[Opening Task input section]

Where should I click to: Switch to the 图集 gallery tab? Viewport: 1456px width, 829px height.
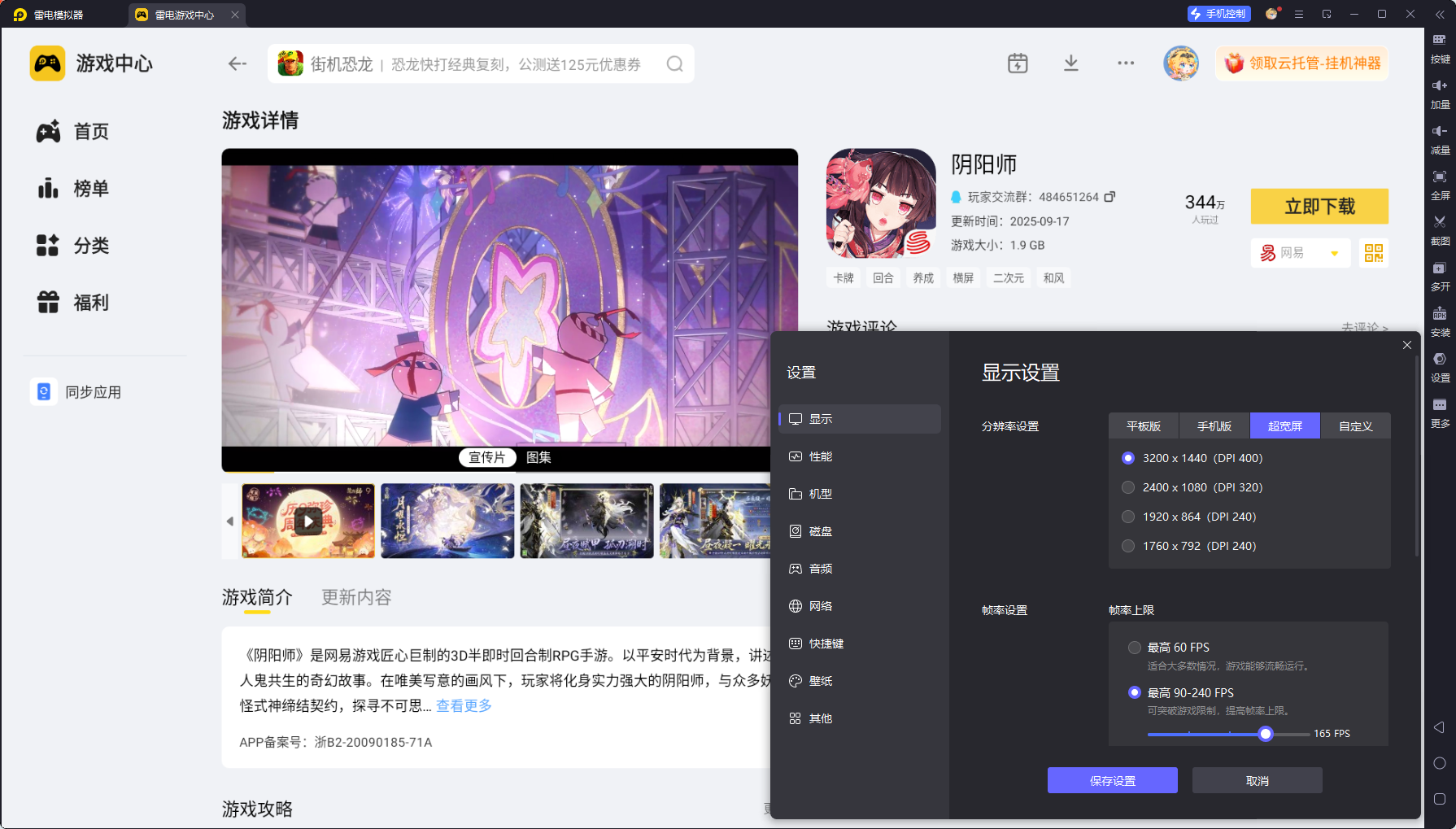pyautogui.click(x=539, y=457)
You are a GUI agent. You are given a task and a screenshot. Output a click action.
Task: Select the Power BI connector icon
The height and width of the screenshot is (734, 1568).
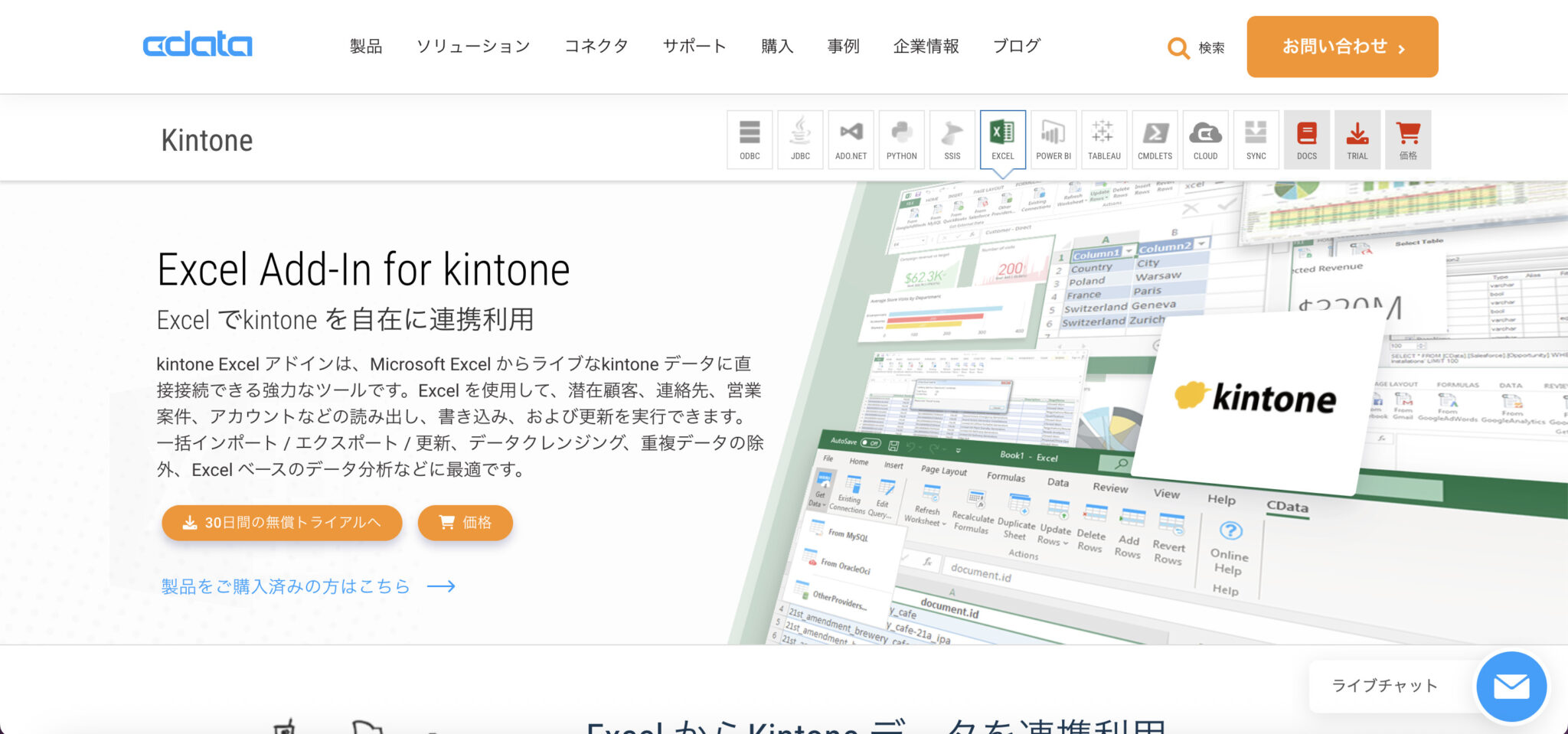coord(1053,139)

[Closing Task input section]

**Task requirements:**
Your reply should hold only the records, duplicated exactly, without any image.

**Response:**
Where should I click to: Switch to the 图集 gallery tab? Viewport: 1456px width, 829px height.
pyautogui.click(x=539, y=457)
You are a GUI agent. You are given a task and a screenshot. Output a click action.
Task: Select the Power BI connector icon
The height and width of the screenshot is (734, 1568).
coord(1053,139)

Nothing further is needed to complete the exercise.